Appallottolata sul seggiolino del treno, immersa in una stanchezza totale.
Dormire. Sarebbe la cosa più intelligente da fare.
Eppure, invece.
Cesca, Luisa.
Sono passate quasi 24 ore dalla prima di Ni una más a Trieste.
Penso che mi serve un po’ di silenzio. Adesso.

Adesso che l’ho vista camminare sul palco dentro la sua armatura.
E m’è finalmente uscita dal sangue.

Ho vissuto più di due anni con Cesca addosso, e con gli occhi verdi di Luisa.
E adesso resto sola.
Attraversata.
Con questo senso di abbandono che conosco bene, che so che passerà ma che ora mi lascia senza fiato, senza forze.
Come avessi trattenuto il respiro, in tutto questo tempo, nello sforzo della concentrazione, nella contrazione dei muscoli. Per tenermi tutto stretto. Per non lasciar scappare niente, perdere niente, sbagliare niente.

> [Dati registrati]
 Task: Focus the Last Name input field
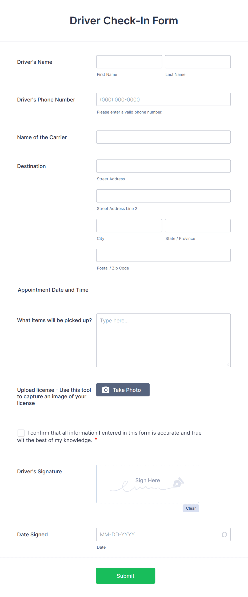(x=197, y=62)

> [Compito] Secondo il brano estratto, quanto tempo è passato dalla prima di Ni una más a Trieste?

> [Risposta attesa] Quasi 24 ore.